Sunday, December 18, 2016

Graham Johnson at 70


The seventies and eighties were decades of great injustice. The Guildford Four; the Birmingham Six; Solzhenitsyn and Sakharov; Nelson Mandela and Steve Biko; Geoff Miller of Derbyshire selected for 34 tests while Graham Johnson of Kent played none.


Johnson and Miller were both off-spinning allrounders. Their first-class career stats are quite similar. Johnson averaged 24.5 with the bat and 31 with the ball. Miller’s figures are 26.5 and 28 respectively. Bear in mind that Johnson played much more of his career on uncovered pitches, that as an opener he was exposed more often to the new ball, and that he was down the bill to Underwood when the ball was turning (though at Canterbury the slope meant that he would always take the Nackington Road End while Underwood stalked with the Pavilion behind him).

(Records for locating displayed items)
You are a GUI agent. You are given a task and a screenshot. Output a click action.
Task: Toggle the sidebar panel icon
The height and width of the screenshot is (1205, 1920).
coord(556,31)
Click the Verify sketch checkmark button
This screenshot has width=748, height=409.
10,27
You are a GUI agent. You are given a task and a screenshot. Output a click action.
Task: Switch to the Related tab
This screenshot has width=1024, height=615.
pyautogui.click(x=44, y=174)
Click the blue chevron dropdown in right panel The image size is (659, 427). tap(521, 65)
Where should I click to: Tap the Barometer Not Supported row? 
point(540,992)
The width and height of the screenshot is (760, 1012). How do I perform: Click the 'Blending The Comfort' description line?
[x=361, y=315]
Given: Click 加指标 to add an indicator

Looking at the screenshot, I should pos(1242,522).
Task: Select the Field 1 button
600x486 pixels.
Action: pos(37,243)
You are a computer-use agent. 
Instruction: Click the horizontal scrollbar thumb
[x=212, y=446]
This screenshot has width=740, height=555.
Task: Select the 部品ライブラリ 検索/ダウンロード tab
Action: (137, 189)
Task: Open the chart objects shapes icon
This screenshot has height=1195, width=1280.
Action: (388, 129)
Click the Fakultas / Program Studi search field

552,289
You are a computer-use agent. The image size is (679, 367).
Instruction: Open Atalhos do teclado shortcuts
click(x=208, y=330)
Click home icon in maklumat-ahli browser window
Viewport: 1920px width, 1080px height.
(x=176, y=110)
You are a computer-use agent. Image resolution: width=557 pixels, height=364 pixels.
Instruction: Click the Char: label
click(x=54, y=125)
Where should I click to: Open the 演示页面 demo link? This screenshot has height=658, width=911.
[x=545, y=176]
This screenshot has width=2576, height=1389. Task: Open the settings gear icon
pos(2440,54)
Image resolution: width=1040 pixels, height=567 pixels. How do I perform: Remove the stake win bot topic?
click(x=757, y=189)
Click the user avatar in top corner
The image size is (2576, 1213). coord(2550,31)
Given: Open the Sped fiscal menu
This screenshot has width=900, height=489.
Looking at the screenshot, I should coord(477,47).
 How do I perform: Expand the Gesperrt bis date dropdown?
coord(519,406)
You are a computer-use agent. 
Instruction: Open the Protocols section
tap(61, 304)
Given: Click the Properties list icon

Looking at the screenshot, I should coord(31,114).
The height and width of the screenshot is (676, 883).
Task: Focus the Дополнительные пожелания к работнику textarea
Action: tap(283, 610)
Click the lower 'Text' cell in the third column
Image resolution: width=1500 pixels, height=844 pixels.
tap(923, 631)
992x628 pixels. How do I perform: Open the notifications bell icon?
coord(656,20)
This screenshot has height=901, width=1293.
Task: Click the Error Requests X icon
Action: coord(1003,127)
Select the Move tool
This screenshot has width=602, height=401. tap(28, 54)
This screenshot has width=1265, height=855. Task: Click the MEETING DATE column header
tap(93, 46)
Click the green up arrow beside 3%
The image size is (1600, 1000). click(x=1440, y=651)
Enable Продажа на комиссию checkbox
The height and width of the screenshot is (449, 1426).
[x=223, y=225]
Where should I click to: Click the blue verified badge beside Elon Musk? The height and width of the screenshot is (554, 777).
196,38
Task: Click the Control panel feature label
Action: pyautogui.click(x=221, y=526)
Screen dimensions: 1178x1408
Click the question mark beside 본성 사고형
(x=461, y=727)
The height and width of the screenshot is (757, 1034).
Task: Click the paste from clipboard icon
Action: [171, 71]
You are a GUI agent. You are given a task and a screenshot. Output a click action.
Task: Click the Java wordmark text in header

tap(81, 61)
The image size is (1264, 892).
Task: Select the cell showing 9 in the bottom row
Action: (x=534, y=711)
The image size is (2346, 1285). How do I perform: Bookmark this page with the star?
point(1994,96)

Exercise requirements:
- a) In the post on Graham Johnson, how many tests was Geoff Miller of Derbyshire selected for?
- b) Return each line of the records that contains the word "header".

Task solutions:
- a) 34 tests.

- b)
This screenshot has width=1265, height=855. Task: Click the MEETING DATE column header
Task: Click the Java wordmark text in header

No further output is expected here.